Assignment:
Among the entries below, only the lines starting at the one with "[Diario Rio Negro] (6, 2538)" and ending at the one with "Terms & Conditions (62, 2565)", both included, are to be printed exactly.

● ● ● ● ● ● ●

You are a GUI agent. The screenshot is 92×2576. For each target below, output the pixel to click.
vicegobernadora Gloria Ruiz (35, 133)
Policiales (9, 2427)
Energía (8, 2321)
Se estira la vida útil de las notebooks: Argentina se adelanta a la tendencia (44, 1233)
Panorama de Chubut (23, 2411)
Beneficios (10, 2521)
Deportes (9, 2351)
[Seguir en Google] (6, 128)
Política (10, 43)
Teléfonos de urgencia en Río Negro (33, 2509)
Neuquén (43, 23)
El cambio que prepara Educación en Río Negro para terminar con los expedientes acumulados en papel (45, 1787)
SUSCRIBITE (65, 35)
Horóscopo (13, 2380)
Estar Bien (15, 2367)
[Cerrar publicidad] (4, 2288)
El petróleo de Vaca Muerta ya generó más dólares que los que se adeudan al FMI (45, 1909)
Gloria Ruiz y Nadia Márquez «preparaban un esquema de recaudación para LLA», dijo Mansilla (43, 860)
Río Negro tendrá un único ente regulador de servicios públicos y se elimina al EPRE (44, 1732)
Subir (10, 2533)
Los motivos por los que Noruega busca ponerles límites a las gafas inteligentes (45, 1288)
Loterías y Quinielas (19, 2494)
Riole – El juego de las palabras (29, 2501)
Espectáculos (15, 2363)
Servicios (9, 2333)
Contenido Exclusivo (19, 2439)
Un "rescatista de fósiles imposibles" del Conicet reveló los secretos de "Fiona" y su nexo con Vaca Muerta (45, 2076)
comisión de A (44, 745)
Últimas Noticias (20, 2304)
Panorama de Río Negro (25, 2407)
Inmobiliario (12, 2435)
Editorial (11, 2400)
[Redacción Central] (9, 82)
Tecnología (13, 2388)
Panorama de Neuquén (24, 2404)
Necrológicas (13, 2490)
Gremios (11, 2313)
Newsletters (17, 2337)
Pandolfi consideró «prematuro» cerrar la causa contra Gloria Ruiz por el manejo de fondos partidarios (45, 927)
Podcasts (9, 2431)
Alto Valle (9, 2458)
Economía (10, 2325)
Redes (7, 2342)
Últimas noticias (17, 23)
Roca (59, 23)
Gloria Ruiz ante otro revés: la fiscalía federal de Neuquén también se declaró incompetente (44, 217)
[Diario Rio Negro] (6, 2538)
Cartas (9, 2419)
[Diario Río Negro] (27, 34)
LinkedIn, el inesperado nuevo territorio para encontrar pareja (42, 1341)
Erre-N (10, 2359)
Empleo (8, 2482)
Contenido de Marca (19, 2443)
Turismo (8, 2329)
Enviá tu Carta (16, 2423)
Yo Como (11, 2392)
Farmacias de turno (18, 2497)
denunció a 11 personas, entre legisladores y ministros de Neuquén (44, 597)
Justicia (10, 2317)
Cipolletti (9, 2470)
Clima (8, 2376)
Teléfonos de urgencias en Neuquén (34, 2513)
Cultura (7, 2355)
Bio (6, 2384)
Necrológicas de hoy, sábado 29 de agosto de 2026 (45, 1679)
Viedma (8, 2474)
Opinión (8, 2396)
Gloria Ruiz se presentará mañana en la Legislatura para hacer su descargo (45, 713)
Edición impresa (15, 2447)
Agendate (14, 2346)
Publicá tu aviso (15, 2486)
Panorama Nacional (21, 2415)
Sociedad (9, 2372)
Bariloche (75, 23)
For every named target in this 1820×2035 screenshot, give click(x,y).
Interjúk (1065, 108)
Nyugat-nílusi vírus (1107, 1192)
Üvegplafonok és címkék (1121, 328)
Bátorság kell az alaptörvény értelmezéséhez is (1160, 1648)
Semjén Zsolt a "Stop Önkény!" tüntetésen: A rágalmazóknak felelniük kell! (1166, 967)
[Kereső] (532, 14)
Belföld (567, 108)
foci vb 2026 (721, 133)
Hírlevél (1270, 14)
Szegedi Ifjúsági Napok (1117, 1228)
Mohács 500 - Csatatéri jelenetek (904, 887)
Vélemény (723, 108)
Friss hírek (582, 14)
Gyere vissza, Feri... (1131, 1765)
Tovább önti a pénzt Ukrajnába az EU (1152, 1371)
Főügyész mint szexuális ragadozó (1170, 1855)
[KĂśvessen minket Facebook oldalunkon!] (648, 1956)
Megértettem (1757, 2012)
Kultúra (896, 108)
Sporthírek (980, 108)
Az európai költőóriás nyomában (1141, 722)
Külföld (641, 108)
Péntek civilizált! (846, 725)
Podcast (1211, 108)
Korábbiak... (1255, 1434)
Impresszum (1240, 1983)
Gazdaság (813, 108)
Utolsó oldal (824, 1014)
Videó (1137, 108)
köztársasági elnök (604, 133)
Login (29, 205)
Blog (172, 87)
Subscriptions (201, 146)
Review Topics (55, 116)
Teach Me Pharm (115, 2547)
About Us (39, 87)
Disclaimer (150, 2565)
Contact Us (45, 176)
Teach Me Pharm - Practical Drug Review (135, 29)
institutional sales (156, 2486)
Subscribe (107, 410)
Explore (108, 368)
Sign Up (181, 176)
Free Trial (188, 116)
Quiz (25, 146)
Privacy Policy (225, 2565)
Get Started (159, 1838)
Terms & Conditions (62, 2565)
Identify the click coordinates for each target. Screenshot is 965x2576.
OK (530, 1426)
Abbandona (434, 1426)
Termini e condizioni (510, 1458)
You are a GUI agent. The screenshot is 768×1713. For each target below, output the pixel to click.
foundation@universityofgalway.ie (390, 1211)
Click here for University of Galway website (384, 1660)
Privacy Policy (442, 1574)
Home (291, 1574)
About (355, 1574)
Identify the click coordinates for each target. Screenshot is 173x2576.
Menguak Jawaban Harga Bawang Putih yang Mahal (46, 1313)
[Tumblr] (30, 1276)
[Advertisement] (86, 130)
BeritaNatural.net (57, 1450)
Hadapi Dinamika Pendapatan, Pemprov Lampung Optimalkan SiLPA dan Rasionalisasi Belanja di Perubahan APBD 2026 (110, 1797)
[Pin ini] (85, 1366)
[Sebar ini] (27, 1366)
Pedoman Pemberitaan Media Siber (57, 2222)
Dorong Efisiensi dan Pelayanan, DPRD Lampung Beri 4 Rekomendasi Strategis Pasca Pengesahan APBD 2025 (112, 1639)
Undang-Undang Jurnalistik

● ● ● ● ● ● ●

Your response:
[Diario Rio Negro] (6, 2538)
Cartas (9, 2419)
[Diario Río Negro] (27, 34)
LinkedIn, el inesperado nuevo territorio para encontrar pareja (42, 1341)
Erre-N (10, 2359)
Empleo (8, 2482)
Contenido de Marca (19, 2443)
Turismo (8, 2329)
Enviá tu Carta (16, 2423)
Yo Como (11, 2392)
Farmacias de turno (18, 2497)
denunció a 11 personas, entre legisladores y ministros de Neuquén (44, 597)
Justicia (10, 2317)
Cipolletti (9, 2470)
Clima (8, 2376)
Teléfonos de urgencias en Neuquén (34, 2513)
Cultura (7, 2355)
Bio (6, 2384)
Necrológicas de hoy, sábado 29 de agosto de 2026 (45, 1679)
Viedma (8, 2474)
Opinión (8, 2396)
Gloria Ruiz se presentará mañana en la Legislatura para hacer su descargo (45, 713)
Edición impresa (15, 2447)
Agendate (14, 2346)
Publicá tu aviso (15, 2486)
Panorama Nacional (21, 2415)
Sociedad (9, 2372)
Bariloche (75, 23)
For every named target in this 1820×2035 screenshot, give click(x,y).
Interjúk (1065, 108)
Nyugat-nílusi vírus (1107, 1192)
Üvegplafonok és címkék (1121, 328)
Bátorság kell az alaptörvény értelmezéséhez is (1160, 1648)
Semjén Zsolt a "Stop Önkény!" tüntetésen: A rágalmazóknak felelniük kell! (1166, 967)
[Kereső] (532, 14)
Belföld (567, 108)
foci vb 2026 (721, 133)
Hírlevél (1270, 14)
Szegedi Ifjúsági Napok (1117, 1228)
Mohács 500 - Csatatéri jelenetek (904, 887)
Vélemény (723, 108)
Friss hírek (582, 14)
Gyere vissza, Feri... (1131, 1765)
Tovább önti a pénzt Ukrajnába az EU (1152, 1371)
Főügyész mint szexuális ragadozó (1170, 1855)
[KĂśvessen minket Facebook oldalunkon!] (648, 1956)
Megértettem (1757, 2012)
Kultúra (896, 108)
Sporthírek (980, 108)
Az európai költőóriás nyomában (1141, 722)
Külföld (641, 108)
Péntek civilizált! (846, 725)
Podcast (1211, 108)
Korábbiak... (1255, 1434)
Impresszum (1240, 1983)
Gazdaság (813, 108)
Utolsó oldal (824, 1014)
Videó (1137, 108)
köztársasági elnök (604, 133)
Login (29, 205)
Blog (172, 87)
Subscriptions (201, 146)
Review Topics (55, 116)
Teach Me Pharm (115, 2547)
About Us (39, 87)
Disclaimer (150, 2565)
Contact Us (45, 176)
Teach Me Pharm - Practical Drug Review (135, 29)
institutional sales (156, 2486)
Subscribe (107, 410)
Explore (108, 368)
Sign Up (181, 176)
Free Trial (188, 116)
Quiz (25, 146)
Privacy Policy (225, 2565)
Get Started (159, 1838)
Terms & Conditions (62, 2565)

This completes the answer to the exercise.